## What the task requires
In the data below, find every line with the word "Switch" and copy it out.

Items listed in a dataset
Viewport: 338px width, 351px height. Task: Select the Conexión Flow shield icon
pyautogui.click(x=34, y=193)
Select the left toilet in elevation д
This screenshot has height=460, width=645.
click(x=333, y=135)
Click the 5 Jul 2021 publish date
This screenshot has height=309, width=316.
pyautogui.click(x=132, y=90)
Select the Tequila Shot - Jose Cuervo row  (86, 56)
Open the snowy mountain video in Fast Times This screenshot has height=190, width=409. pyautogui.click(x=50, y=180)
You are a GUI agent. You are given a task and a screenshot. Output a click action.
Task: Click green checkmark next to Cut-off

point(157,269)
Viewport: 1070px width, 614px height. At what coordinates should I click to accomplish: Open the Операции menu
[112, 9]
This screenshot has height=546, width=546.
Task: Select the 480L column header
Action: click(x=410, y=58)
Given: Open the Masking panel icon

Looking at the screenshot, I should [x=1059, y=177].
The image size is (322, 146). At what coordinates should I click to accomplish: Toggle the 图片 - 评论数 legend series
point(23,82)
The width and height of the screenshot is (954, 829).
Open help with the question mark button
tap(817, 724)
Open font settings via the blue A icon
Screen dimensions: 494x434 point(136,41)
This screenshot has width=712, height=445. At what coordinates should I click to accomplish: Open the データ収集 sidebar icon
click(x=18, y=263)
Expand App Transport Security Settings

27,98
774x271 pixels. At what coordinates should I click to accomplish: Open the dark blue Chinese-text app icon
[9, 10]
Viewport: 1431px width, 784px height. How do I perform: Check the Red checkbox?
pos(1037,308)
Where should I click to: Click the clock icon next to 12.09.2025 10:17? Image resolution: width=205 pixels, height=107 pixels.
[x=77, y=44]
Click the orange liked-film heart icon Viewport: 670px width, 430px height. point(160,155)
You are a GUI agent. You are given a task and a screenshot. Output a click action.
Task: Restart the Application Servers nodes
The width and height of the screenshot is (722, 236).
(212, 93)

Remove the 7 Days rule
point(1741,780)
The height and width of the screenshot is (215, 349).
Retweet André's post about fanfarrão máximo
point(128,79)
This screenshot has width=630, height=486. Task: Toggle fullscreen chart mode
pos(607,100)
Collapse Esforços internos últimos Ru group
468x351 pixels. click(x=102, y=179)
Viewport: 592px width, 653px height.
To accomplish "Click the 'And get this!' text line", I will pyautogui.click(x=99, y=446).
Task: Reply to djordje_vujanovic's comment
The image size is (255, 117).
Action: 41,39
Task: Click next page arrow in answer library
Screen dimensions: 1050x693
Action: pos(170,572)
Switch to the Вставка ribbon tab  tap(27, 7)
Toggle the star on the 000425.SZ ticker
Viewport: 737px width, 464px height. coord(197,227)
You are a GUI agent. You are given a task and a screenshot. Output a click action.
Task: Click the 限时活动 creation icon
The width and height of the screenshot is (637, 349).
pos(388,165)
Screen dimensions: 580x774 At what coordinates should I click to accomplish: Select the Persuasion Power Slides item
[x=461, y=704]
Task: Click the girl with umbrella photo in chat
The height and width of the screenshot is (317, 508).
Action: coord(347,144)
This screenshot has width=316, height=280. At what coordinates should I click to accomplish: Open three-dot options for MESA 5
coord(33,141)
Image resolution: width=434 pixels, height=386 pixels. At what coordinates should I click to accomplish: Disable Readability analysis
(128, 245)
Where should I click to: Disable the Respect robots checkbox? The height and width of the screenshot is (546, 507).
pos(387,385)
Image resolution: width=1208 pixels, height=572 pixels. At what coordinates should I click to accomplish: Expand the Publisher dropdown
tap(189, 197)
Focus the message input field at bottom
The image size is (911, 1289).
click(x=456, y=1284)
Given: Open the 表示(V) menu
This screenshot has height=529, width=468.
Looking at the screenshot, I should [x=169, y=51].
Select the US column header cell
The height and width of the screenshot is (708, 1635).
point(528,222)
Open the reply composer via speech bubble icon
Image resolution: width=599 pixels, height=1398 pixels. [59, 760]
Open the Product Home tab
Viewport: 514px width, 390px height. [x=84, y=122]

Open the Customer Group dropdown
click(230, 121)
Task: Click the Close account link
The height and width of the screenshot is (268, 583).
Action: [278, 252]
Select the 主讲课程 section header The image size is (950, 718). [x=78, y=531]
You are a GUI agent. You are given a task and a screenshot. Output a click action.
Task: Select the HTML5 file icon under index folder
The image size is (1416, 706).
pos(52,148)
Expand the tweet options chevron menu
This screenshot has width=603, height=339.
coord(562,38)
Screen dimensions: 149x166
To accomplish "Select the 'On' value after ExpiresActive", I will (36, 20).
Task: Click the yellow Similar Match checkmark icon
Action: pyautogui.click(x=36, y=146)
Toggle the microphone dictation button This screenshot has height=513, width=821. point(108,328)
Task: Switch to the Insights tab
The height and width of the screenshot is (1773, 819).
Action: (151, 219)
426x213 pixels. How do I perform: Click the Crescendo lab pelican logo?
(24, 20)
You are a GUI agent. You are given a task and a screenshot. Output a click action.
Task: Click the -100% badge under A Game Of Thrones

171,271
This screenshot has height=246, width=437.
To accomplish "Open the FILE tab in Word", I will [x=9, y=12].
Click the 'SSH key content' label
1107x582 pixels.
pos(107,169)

## Exercise response
Switch to the Вставка ribbon tab  tap(27, 7)
Task: Switch to the Insights tab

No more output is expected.